# Reading passage
⟨

The FIFA World Cup Final takes center stage around the world on Sunday – finally. Now, I love the World Cup. At least I want to. Really. I dig “the beautiful game” when countries are playing. I’ll wake up in the early morning and watch any country – even North Korea – square off against another. I’ll activate my vuvuzela app on my iPhone and root for the team with the coolest jerseys (I favor ones with vertical stripes and little collars).
As much as I love the World Cup though, I have to say – I hate soccer. Again, I want to like it. After all, how can 7 billion people around the globe wrong about something?
Well, after many hours of dutiful research, I’ve come to the conclusion that they are wrong about soccer. Dead wrong.
Every four years, the talk across the United States is that this will be the year, finally, that the United States becomes a soccer country. Nope. It will never happen, for there are four simple reasons why America culture will always reject soccer.
Reason #1: Play acting. For the love of God, the amount of acting in a soccer match makes it more theater than athletic contest. As if that’s not bad enough, we’re stuck with the fact the acting is horrible; so bad that it makes the acting in pornos look good. Players are addicted to the play acting. Get touched, or even close to being touched? Stop moving your feet, throw your arms up in the air, and fall down, as if shot by a sniper. Get hit in the leg? Fall down, grab your face, and feign mortal injury by re-enacting the death scene from Othello. Miss the goal by a mere 10 meters as your shot goes twenty rows into the stands? Turn to the cameras, raise your hands to heavens, and prepare for your super slow motion spot on TVs around the world.

⟩

# Stored data

⟨

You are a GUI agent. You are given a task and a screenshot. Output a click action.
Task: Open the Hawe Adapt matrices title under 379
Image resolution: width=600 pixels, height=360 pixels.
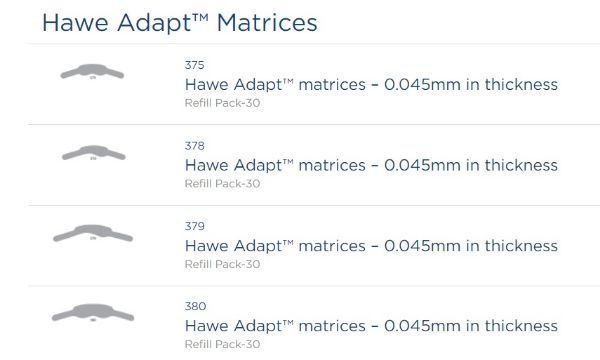click(371, 246)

⟩

# Directives
A. For each statement, say yes or no according to the soccer passage, and quote the exact words that decide it: (i) The writer prefers jerseys with horizontal stripes. (ii) The writer gives four reasons American culture will reject soccer. (iii) After research, the writer decides the world is right about soccer.
B. Reproduce the soccer passage word for word from "Well, after many" to "always reject soccer.".
Rely on nothing but the soccer passage itself.

# Response list
A.
(i) No: "I favor ones with vertical stripes and little collars"
(ii) Yes: "there are four simple reasons why America culture will always reject soccer"
(iii) No: "I’ve come to the conclusion that they are wrong about soccer"

B.
Well, after many hours of dutiful research, I’ve come to the conclusion that they are wrong about soccer. Dead wrong.
Every four years, the talk across the United States is that this will be the year, finally, that the United States becomes a soccer country. Nope. It will never happen, for there are four simple reasons why America culture will always reject soccer.